The members of the criminal enterprise encoded their written and oral drug related and conspiratorial communications to further shield themselves from law enforcement detection. They used aliases and call signs during their communications to protect their identities from law enforcement agencies. In order to further the aims and goals of this criminal enterprise, the aid of law enforcement authorities was solicited to provide information and protection for the organization's criminal activities in exchange for the payment of money and/or gifts. Specifically, Cardenas directed payments to various individuals related to law enforcement in Mexico. The cartel also incurs costs to properly equip its members, including the purchase of bullet proof vests, grenades, tactical vests, bullet proof vehicles, weapons, ammunition, cell phones, radios and salaries.
"Guardias" maintain surveillance on the Mexican military for the Gulf Cartel and elements of the Gulf Cartel would also maintain video and audio surveillance at key areas throughout Matamoros to gather intelligence on law enforcement and rival gangs' activities. At the time of Cardenas' arrest, it was discovered he had about 500 men equipped and ready to respond to his call.
Cardenas stipulated that during his leadership, he contributed in excess of 150 kilos of cocaine and 1,000 kilos of marijuana, during which he obtained at least $5 million in drug proceeds as a result of this conspiracy.

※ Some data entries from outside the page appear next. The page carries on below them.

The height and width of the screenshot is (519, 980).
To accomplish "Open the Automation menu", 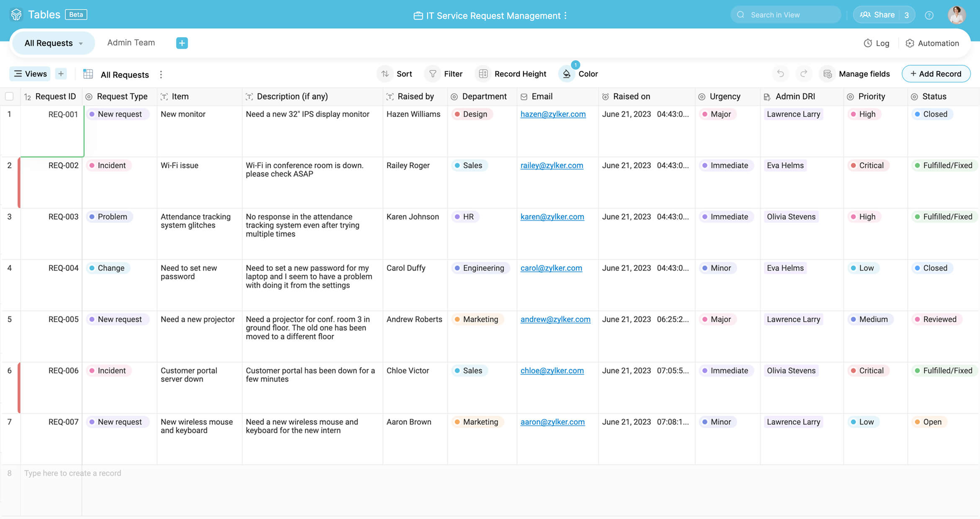I will pos(932,43).
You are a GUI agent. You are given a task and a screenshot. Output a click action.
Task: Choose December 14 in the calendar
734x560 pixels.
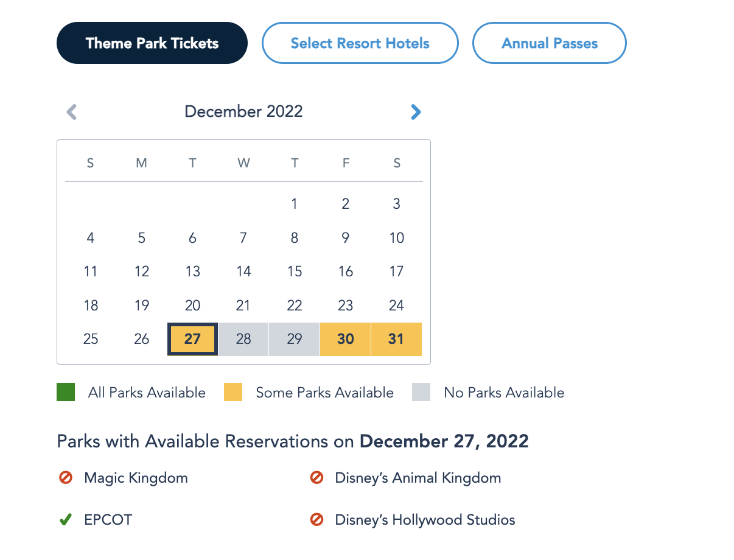click(x=243, y=271)
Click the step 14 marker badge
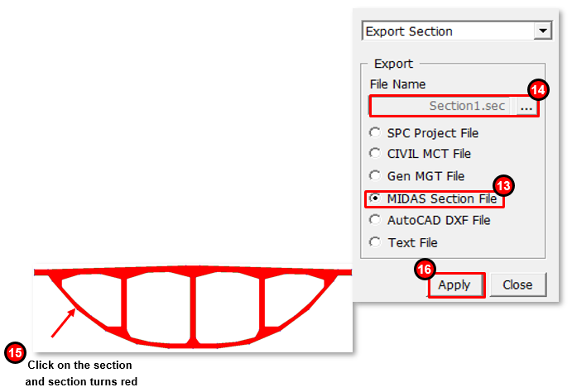This screenshot has width=572, height=392. (x=539, y=90)
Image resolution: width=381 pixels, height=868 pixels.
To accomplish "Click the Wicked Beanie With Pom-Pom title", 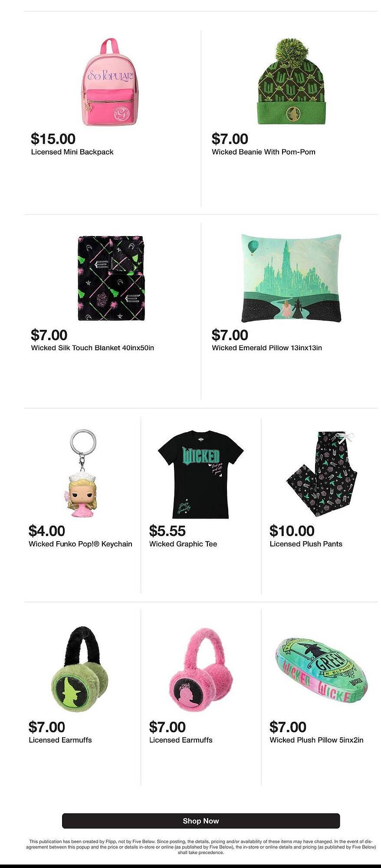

U.S. District Judge Andrew S. Hanen, who accepted the guilty plea on Monday, set sentencing for June 18. Cardenas faces a minimum of 10 years and up to life in prison, a fine of up to $10 million and up to five years of supervised release. Cardenas also agreed to a $5 million money judgment and the forfeiture of his interest in real property on Bluewing Circle in Brownsville, which was purchased with drug proceeds.
Cardenas has been in custody since his arrest, where he will remain pending transfer to a U.S. Bureau of Prisons facility to be determined in the near future.
Assistant U.S. Attorneys Jody Young and Angel Castro, Southern District of Texas, are prosecuting this case.